The antithesis to Mou in so many ways, the three-peat Champions League winning manager is nowhere near as tactically taxing as his predecessor. As opposed to ostracising stars, Zizou uses his expertise at balancing the egos of a star-studded dressing room to drag the Red Devils from the doldrums of obscurity to European challengers once more.
His unrivalled capacity to both show and tell players what to do on the pitch is a breath of fresh air, pushing the previously undermined Anthony Martial and Paul Pogba to hit new heights. Out with the siege mentality and combustive relationships, in with a fortified group morale and liberated playing style.

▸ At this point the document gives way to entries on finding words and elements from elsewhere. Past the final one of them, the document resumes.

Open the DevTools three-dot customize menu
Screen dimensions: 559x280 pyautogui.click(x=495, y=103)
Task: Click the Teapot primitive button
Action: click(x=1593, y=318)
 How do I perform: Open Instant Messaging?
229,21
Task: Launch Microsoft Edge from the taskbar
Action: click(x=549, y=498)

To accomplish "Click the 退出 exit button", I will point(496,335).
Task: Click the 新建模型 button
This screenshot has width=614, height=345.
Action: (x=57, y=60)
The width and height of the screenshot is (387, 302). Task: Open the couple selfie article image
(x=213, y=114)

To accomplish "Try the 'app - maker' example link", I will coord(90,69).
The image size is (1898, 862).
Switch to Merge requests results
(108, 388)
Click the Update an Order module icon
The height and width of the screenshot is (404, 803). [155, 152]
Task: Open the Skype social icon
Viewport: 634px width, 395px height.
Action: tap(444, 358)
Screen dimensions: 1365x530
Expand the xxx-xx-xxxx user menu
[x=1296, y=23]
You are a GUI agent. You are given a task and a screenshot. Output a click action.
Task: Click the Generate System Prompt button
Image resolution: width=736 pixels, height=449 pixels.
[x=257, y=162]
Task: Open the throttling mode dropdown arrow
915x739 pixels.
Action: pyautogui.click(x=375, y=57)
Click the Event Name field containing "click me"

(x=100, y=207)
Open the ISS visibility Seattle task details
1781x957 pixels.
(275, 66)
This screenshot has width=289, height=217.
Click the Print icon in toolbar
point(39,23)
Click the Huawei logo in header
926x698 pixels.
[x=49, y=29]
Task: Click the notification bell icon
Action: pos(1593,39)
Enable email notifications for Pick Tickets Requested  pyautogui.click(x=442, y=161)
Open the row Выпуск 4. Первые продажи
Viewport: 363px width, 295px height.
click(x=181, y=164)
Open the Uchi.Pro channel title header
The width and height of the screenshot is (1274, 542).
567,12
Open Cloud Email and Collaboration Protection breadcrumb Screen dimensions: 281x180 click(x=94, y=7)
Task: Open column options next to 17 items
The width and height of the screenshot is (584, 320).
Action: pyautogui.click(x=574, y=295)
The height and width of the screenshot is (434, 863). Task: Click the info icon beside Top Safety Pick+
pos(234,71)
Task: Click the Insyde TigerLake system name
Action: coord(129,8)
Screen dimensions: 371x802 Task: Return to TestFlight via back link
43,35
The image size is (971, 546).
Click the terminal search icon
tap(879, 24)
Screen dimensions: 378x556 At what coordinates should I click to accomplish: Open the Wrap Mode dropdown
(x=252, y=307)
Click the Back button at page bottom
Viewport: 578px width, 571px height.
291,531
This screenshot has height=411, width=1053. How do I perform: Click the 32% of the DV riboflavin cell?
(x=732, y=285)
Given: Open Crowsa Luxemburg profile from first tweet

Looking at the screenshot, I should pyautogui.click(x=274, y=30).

On the same day, over in Milan, Inter are facing a daunting situation. After another summer of promise was dampened by a start that encapsulated all their recent mediocrity, Luciano Spalletti is teetering on the edge of extermination. They've just had back to back defeats to Spurs and Roma, and are three days away from travelling to the Juventus Stadium for what will already be one of their last chances to wrestle their way back into the title race.
Suddenly, word emerges that Mourinho's been whacked. Memories come flooding back in the board room, and then get contrasted with their current mire. Sure, they muse, Spalletti is a highly capable manager, but he's twice been given an extensive financial leash, to no avail.
Paralleling the last two summers with that infamous haul of 2009/10 - where Diego Milito, Samuel Eto'o, Wesley Sneijder, Thiago Motta, Lucio and Goran Pandev were all brought in for a total £74m - and Spalletti's fate is sealed. The return of the Mou materialises.
Thankfully, Mourinho is as eager as his recruiters. In the dying days of his Madrid career, he admitted: “I want to be where people love me." Upon his arrival at Chelsea, he then declared himself the "happy one". Reminiscing on this sequence of events on his way to Malpensa Airport, he acknowledges that San Siro is feasibly now the only place where this could be replicated.
Maybe Mourinho WAS backed after all! https://t.co/p6kvZXU2Ws— 90min (@90min_Football) September 12, 2018
However, this isn't just a retreat to rosier times, far from it. In fact, some argue (though he naturally dismisses this, siege mentality and all that) that Inter's squad in 2018 is even more ripe for his callous hands to mould than the one he inherited in 2009.
After all, the central defenders are all of a higher quality to anything on offer at Carrington, Ivan Perisic has been the apple of his eye for some time now and in Radja Nainggolan and Mauro Icardi there is the potential for a Sneijder-Milito-esque relationship.
As opposed to in England, where the melodramatics grew weary with over-exposure, they're received with open arms and two kisses in Italy. Even more beneficially, although Serie A has improved dramatically in recent times, it is still yet to be totally consumed by the high-press, ball retention focussed styles that have become ubiquitous in the Premier League.
The more ponderous, pressure absorbent ways of Mourinho are therefore far more appreciated, and far more successful.
Though the Champions League obviously alludes him initially - United have guaranteed that piece of silverware for the next three years at least by bringing in Zidane, remember - a Scudetto is garnered in 2019, thanks in large part to Ronaldo's explosive exit from Turin, after winning the Treble without scoring one goal in any competition.
In any case, with both teams firmly re-established in the upper echelons of the sport once more, I can happily report that all is right in the world. Oh, and for the record, Mourinho does become Italian President in May 2023, but that's another story entirely.